With the number of COVID-19 cases surging, hospitals across the United States are all reporting the same problem: there will not be enough ventilators for coronavirus patients.
These machines, which move air into and out of the lungs, are vital to keeping people with severe coronavirus infections alive — and thanks to one Silicon Valley company, California hospitals may soon have hundreds more of the much-needed devices.
Refurbishing Ventilators for Coronavirus Patients
San Jose-based Bloom Energy’s focus is on green energy products — specifically fuel cells.
However, that focus shifted earlier in March, when CEO K. R. Sridhar received a call from California Governor Gavin Newsom asking for help.
“As long as we have supply coming in, we are continuing to refurbish and ship out as fast as we can.”
Susan Brennan
During a March 21 press conference, Newsom said he told Sridhar that the state had hundreds of old ventilators in storage that needed to be refurbished before they could be used on coronavirus patients — and that the manufacturer claimed it would need a month to refurbish just 200 of them.

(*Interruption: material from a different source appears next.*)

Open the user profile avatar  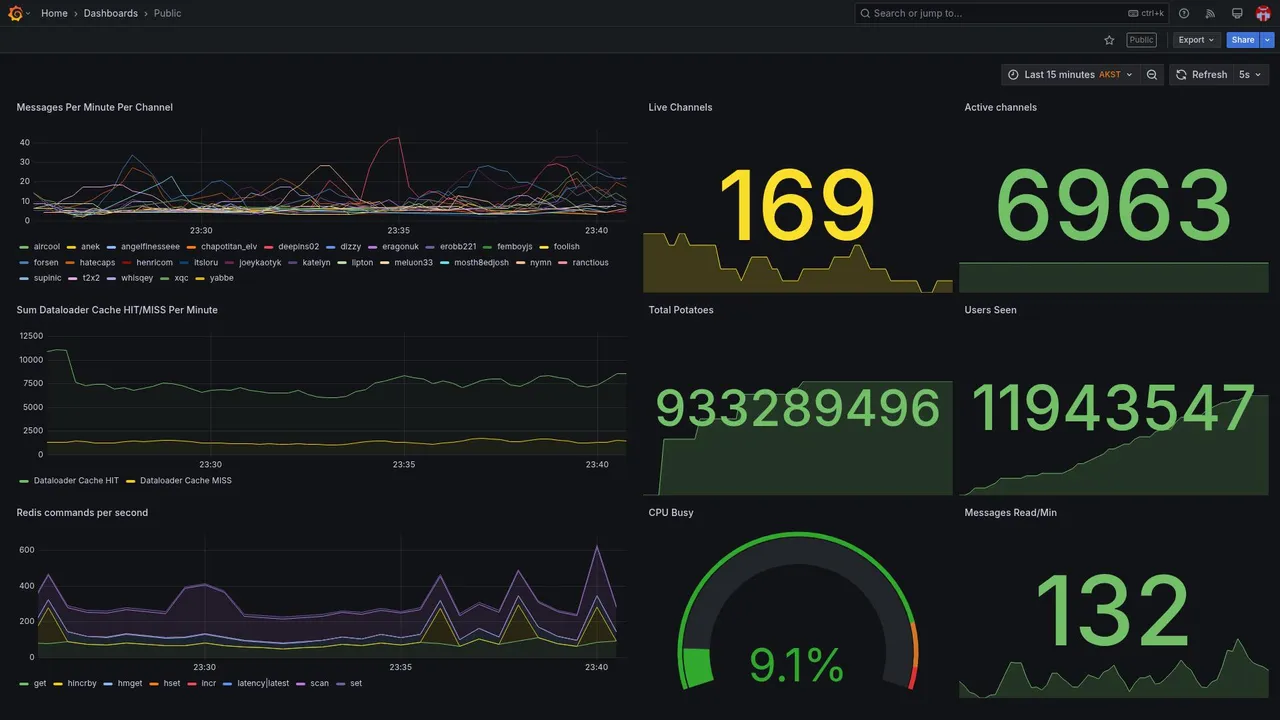pos(1263,13)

“We challenge you to do more and do better,” Newsom said he told Sridhar.
Bloom accepted the challenge and quickly prepared for the arrival of the old machines.
“An engineer who works out here in California downloaded the manual for the ventilator that we would be refurbishing and taught himself how to build and repair ventilators overnight,” Bloom COO Susan Brennan told Fast Company. “So when he came into work Thursday morning, he had a process flow and process sheets ready to go.”
Bloom received a shipment of 24 ventilators on March 20. In just five hours, it had refurbished one, replacing parts, checking sensors, and completing other tasks as needed.
By the next day, it had refurbished them all — and that was just the start. Bloom has since refurbished and shipped 350 ventilators for coronavirus patients back to the state.
Bloom Energy to the Rescue (Again)
California hasn’t only looked to its own storage for ventilators for coronavirus patients — it’s also asked the federal government for more of the machines.
According to Newsom, the government has yet to respond to that request, but it did send Los Angeles County 170 ventilators directly from the national stockpile.
There was just one problem: the ventilators didn’t work. So Bloom came to California’s rescue again.
“(W)e had those 170 brought here to this facility at 8 a.m. this morning,” Newsom told reporters from a Bloom refurbishing site on March 28, “and they are quite literally working on those ventilators right now.”
By March 30, Bloom had repaired all 170 of the ventilators and returned them to Los Angeles County — but it’s far from finished helping fight the shortage of ventilators for coronavirus patients.
It’s still looking for more ventilators to refurbish in California, and its manufacturing facility in Delaware is already refurbishing ventilators for that state.
“As long as we have supply coming in, we are continuing to refurbish and ship out as fast as we can,” Brennan said.